Linear regression models premised on monthly timeseries of the three bushfire potential indices displayed low skill (as measured using the R² statistic) for Jamaica as a whole but slightly better skill for south-central Jamaica. However, seasonal models created using VPD and Ψ_w showed significantly improved skill for both all-island and south-central fire occurrences. For example, for south-central Jamaica, AMJ and SON have explained variability of 57–58% using models premised on VPD or Ψ_w. Models for JA which coincides with the midsummer dry season and the second peak in bushfire occurrence also showed good skill across all indices: KBDI—40%, VPD—57% and Ψ_w—60%. This augurs well for forecasting seasonal bushfire potential if the indices used in model creation can themselves be predicted in advance. The latter possibility is in fact suggested by strong concurrent and lagged correlations with global atmospheric and oceanic patterns. This implies that, while models incorporating the fire indices are being explored in this study using hindcasts, the potential exists to either apply (1) seasonal outlooks for rainfall, temperature and relative humidity, or (2) equivalent seasonal outlooks of the global indices, to the models developed, to produce outlooks for seasonal bushfire incidence. This would be beneficial to initiatives currently underway in Jamaica including the continued development of a Jamaica Bushfire Warning Index and Management System launched in March 2022 [28]. The index forecasts the potential or risk of bushfire outbreaks in Jamaica and is currently circulated bi-weekly via email but in the future will be available through the Meteorological Service Jamaica’s website. The possibility of utilising the bushfire potential indices to augment decision-making being done using the Bushfire Warning Index will be further investigated in future studies. It is noted, however, that models for DJFM show poor skill irrespective of bushfire potential index used or period investigated. Initial investigations suggest that defining a new season limited to February and March (FM) as opposed to utilising the traditional dry season of DJFM may yield marginally better skill. This also requires further investigation to be undertaken in a future study.

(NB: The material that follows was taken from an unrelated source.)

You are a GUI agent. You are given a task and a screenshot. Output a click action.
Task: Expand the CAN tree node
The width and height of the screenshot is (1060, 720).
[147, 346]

Finally, this study highlights the limitations posed by inadequate data and reinforces the need for the prioritisation of data capture and monitoring at the subregional and station levels. In the absence of longer timeseries of especially climate data but also bushfire occurrence data, proxy data had to be employed e.g., using coarser ERA5 climate data to calculate the bushfire potential indices. This limits the robustness of some conclusions that could be drawn. Notwithstanding, the study also shows the potential usefulness of the bushfire potential indices, even when constructed with proxy data, especially for creating sub-regional (as opposed to all-island) outlooks.

Other future research includes ascertaining future bushfire potential using climate outputs from regional climate models. The expectation is that under climate change, an increase in fire incidence is likely due to projections of warmer and drier conditions for Jamaica [20]. Quantifying the increase will be integral to adaptation and mitigation planning for very vulnerable small island developing countries like Jamaica.